Great Books: The “Comeback Kid” of Higher Education?

In the right settings, students embrace classic texts.

By Jane Shaw

April 11, 2008

In academia today, Shakespeare has given way to feminist theory, while Plato has been reduced to a paraphrase and the Aeneid to a footnote. But a few scholars and teachers still love Great Books.

About three hundred of these enthusiasts gathered at the annual meeting of the Association of Core Texts and Courses (ACTC) this month in Plymouth, Massachusett. They talked about such classics as Homer’s Iliad, Plato’s Symposium, and Boethius’ Consolation of Philosophy—and how to teach them to today’s students.

They ranged from graduate students and young assistant professors to famed experts such as keynote speaker Theodore de Bary, the Columbia University guru of Eastern classics who is now approaching age 90. They represented community colleges, honors colleges, residential communities, core curriculum programs (especially at Catholic colleges), and even master’s programs.

By teaching the works of “dead white males,” they are resisting the trends engulfing the humanities today—even though they incorporate modern works and non-Western classics as well.

What keeps them at the task, perhaps, is not just their love of literature but evidence that these old books can grab the attention of today’s students—those earbud-wearing, intellectually indifferent teenagers who are often academically unprepared for college.

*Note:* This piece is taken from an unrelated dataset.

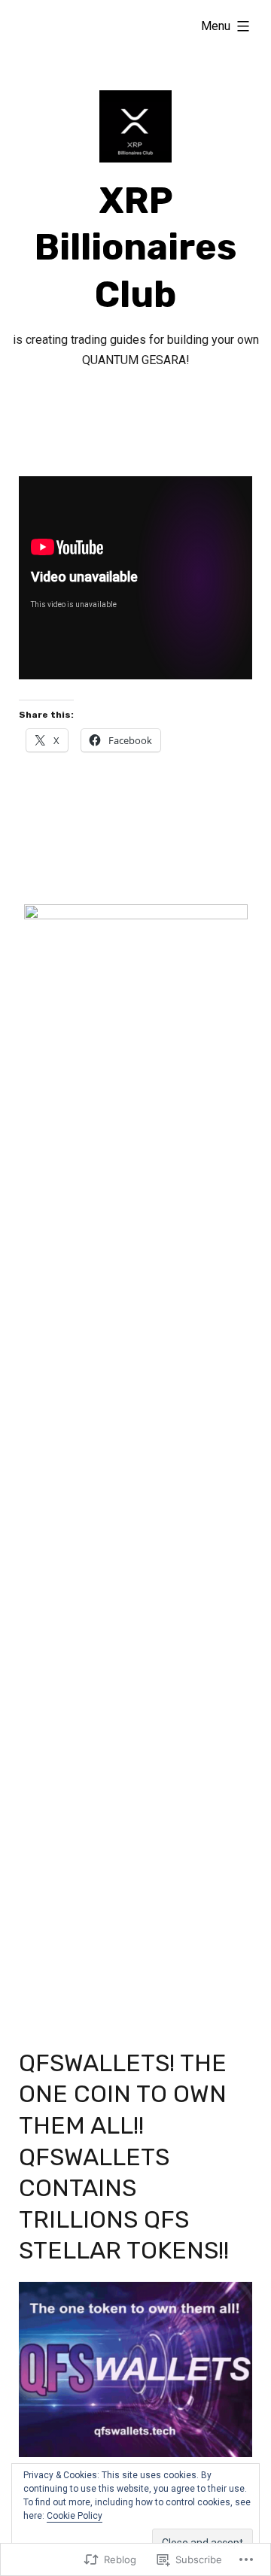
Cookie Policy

The following example from the meeting illustrates how.

Marcia Smith Marzec, an English professor at the University of St. Francis, a Catholic school in Joliet, Illinois, discussed changes in the “core curriculum” course she and her colleagues teach to sophomores.

Initially, this class introduced “classic western thought” through a series of excerpts from an anthology. Three weeks on Greek culture, for example, included selections from Homer, Aeschylus, Herodotus, and at least four others.

But students hated the course. Evaluations were “abysmal,” said Marzec; the class was “boring” “confusing,” “disconnected,” and “too hard.”

So they redesigned it. They stopped reading excerpts and chose ten complete texts, ranging in time from the Sumerian Myth of Gilgamesh to Chaucer’s Troilus and Criseyde.

They organized these works around the theme of the “good life.” Instead of beginning the course with a classic, however, they asked the students to write informal essays on how they define happiness (after reading a short modern essay on the topic). Class discussion then introduced the issues that would dominate the course—“happiness, joy, free will, evil, and suffering,” as Marzec summarized them.

The class, said Marzec, became a “phenomenal success.” Complaints dried up. The students read as much or more as in the past class, but it was no longer too much or too hard. Their discussions related one work to another. The most popular book was the relatively obscure Consolation of Philosophy by Boethius, who wrote it in prison before his death. “I was on the wheel of fortune in my own life until we read Boethius and Chaucer,” wrote one student in an evaluation.

In other words, this redesigned course, relying on complete works, not snippets, and organized around a theme that connects with the interests of today’s teenagers, became a hit.

Other speakers at the ACTC meeting had uplifting stories, too. A professor from Norfolk State, a historically black college in Virginia, said that Francis Bacon’s “four idols” helped her students think about the idols misdirecting their lives. An honors program at Kentucky State, another historically black school, not only teaches liberal arts through Great Books but teaches mathematics and science using Euclid’s Elements and Newton’s Principia.

Villanova’s honors program uses popular evening lecturers to inspire students to discuss the texts outside the classroom as well as within it. And this is just the beginning: at several schools, faculty members are in the process of starting or rejuvenating a Great Books program.

Keep in mind, however, that studying core texts (a label presumably chosen to avoid the “dead white male” stigma attached to Great Books) does not necessarily mean honoring the Western origins of individualism, limited government, and freedom of conscience. Some faculty members want to undermine the heritage of the West (via Marx and Rousseau) rather than confirm it (via Adam Smith and David Hume). The former are popular; the latter largely ignored.

Indeed, a session on “Peering through a Veil to See Women” had what I thought was a silly paper comparing Jane Austen’s Mansfield Park and the Marquis de Sade’s Philosophy of the Boudoir (Austen was deemed to be more “revolutionary”). And I sat through a relentless, one-sided attack on John Milton for disparaging female-ness in Samson Agonistes.

But for the most part I was around people who love classics and who want their students to be in touch with them. As we at the Pope Center address the problem of the disengaged student, the insights of these very engaged faculty and their core text sources may offer more guidance than we initially expected.